PROVIDED TEXT:
-------------------------
For immediate release
Contact Toni Shapiro-Phim: 215.726.1106 or email@example.com
(February 20, 2013) The Philadelphia Folklore Project presents noted Liberian recording artists and social justice activists in an evening of performance and discussion on Tuesday, March 5th, from 6 PM - 8 PM. The free event was originally scheduled to take place at the Folklore Project, but to accommodate community interest, it has been moved to The Cedar Works, 4919 Pentridge Avenue in West Philadelphia, just around the corner.
The program features Liberian singer/songwriters Fatu Gayflor, Zaye Tete and Tokay Tomah, who will share songs and stories of struggle and hope, and introduce the history and current concerns of the 35,000-strong local Liberian community. To listen to these musicians and to learn more, visit our artists' pages for Gayflor, Tete, and Tomah Also, view a PFP-produced video postcard about Zaye Tete and her work for peace: Thank You, West Africa.
During and immediately after the brutal back-to-back civil wars in their country in the 1980s and 1990s, Liberian artists harnessed the power of music to foster reconciliation. Some, including the artists presented in this program, dedicated their music to peace-building in refugee camps and in their homeland. They have continued to address inequities and violence through song, both in West Africa and here in Philadelphia, ever since.
-------------------------
INFORMATION PROVIDED:
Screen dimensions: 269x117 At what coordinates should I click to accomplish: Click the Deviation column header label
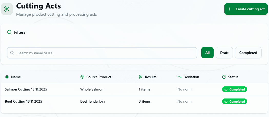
-------------------------
REQUESTS:
**A.** From the press release, copy the passage that begins at the words "During and immediately" and stops after the words "Philadelphia, ever since.".
**B.** Answer these questions using the press release:
(i) To what venue was the event moved?
(ii) How many people make up the local Liberian community?
(iii) In which decades did the civil wars in Liberia take place?

OUTPUTS:
**A.**
During and immediately after the brutal back-to-back civil wars in their country in the 1980s and 1990s, Liberian artists harnessed the power of music to foster reconciliation. Some, including the artists presented in this program, dedicated their music to peace-building in refugee camps and in their homeland. They have continued to address inequities and violence through song, both in West Africa and here in Philadelphia, ever since.

**B.**
(i) The Cedar Works, 4919 Pentridge Avenue in West Philadelphia
(ii) 35,000
(iii) The 1980s and 1990s